La obstinación de quien cree que el modelo de crecimiento solo es óptimo echando hormigón y aumentando la escala es muy tozuda. El Molinar lleva meses enseñando los dientes a quien cree oportuno construir una marina en el club náutico. Porque esa es la intención que se esconde tras la llamada ampliación del Marítim del Molinar. En este tiempo, los balcones se han llenado de letreros claros: Port Petit sí, o Al Molinar, Port Petit.

En este barrio de pescadores se respira buena vida, gozo de vivirla, en pequeños gestos, sin exageraciones. El lujo es simplemente salir a pasear, coger la bicicleta, bordear la cintura del paseo, saludar a los vecinos o a los paseantes que de otros lugares de Palma se desplazan hasta la Corniche de la ciudad. Tomar un café. Pararse a contemplar las mejores puestas de sol de la bahía, perderse tras el rastro de un carguero que huele a óxido, a salitre, a historias viejas de hombres rudos que se enamoran perdidamente de quien jamás les corresponderá, todo eso es el capricho que puede darse el paseante. Sin pagar un euro.

El Molinar tiene sus lindes, sus servidumbres de paso, porque no es solo el Portixol ni Ciudad Jardín, es más. Cuando el sol se despierta generoso, el collar del litoral es un memorial de sociología. En verano, hasta las últimas horas de la tarde se ve en convivencia de soslayo a una familia magrebí mojándose de a poco los pies junto a la chiquillería gitana en remojo.

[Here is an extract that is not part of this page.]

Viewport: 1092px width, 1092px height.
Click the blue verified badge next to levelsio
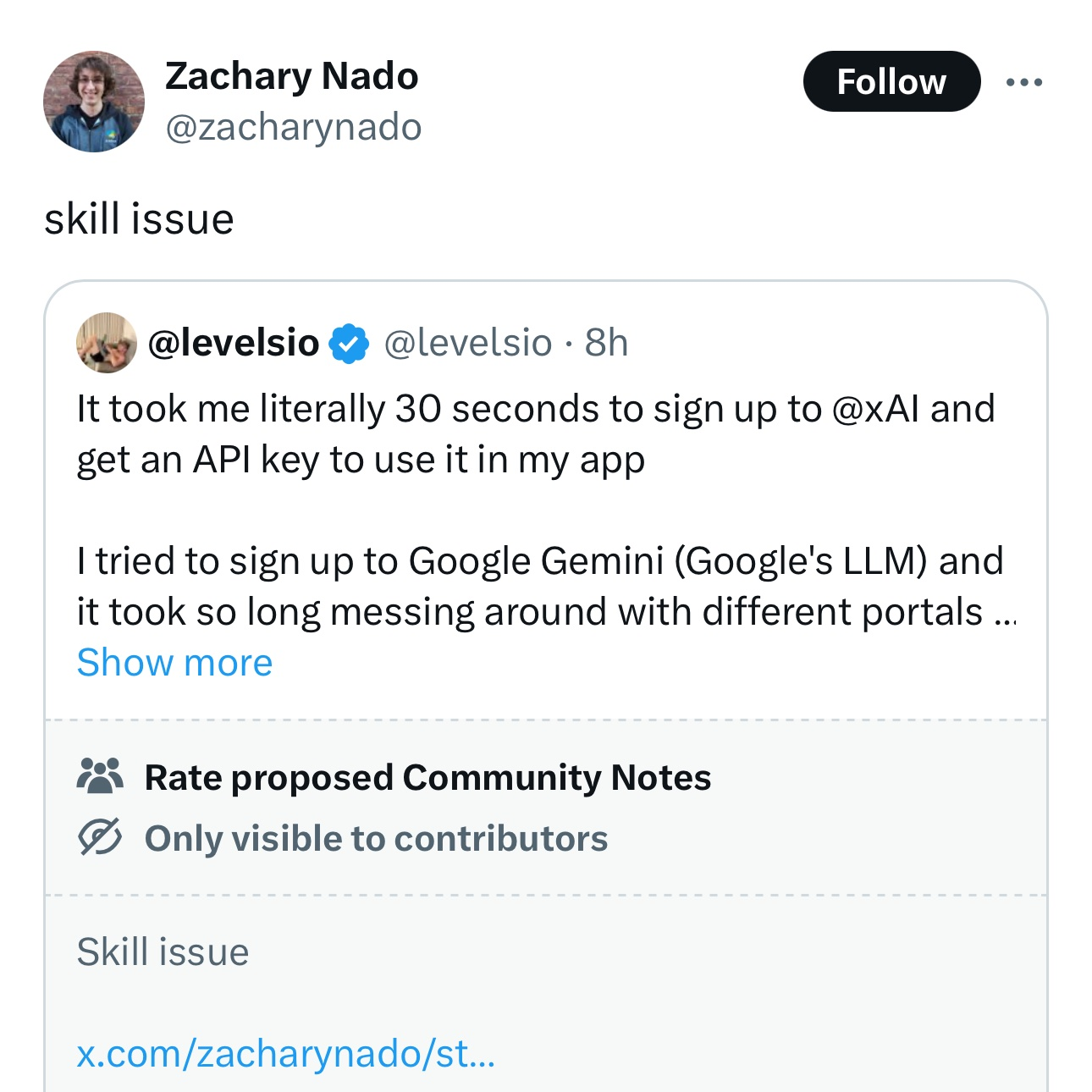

Estos días de otoño no quiero llegar, se ve a un hombre que mira al horizonte. A su lado, la caña de pescar aguarda ser agitada por la picada de un pez. No muy lejos, otro hombre agarra la cámara y enfoca esa línea casi perfecta que va de la torre de los Vientos a la Catedral.

Hay playas, pequeños arenales, donde los vecinos se tumban a tomar el sol, a pedirle deseos a las estrellas y a mecerse sin más antes de que la realidad le parta el alma y se ponga a gritar.

En este lugar de Palma quieren hincarle el diente porque es bocado goloso. Quieren ampliar el club náutico para que puedan amarrar barcos más grandes. Argumentan, llorando, que necesitan dinero, que el club es una ruina y debe modernizarse a riesgo de cerrar. Los estudios de impacto medioambiental dirán científicamente qué repercusión puede tener la ampliación en el ecosistema de la zona. Todo indica que nefasta. De entrada, olvídese de este pequeño joie de vivre si prospera el port gros.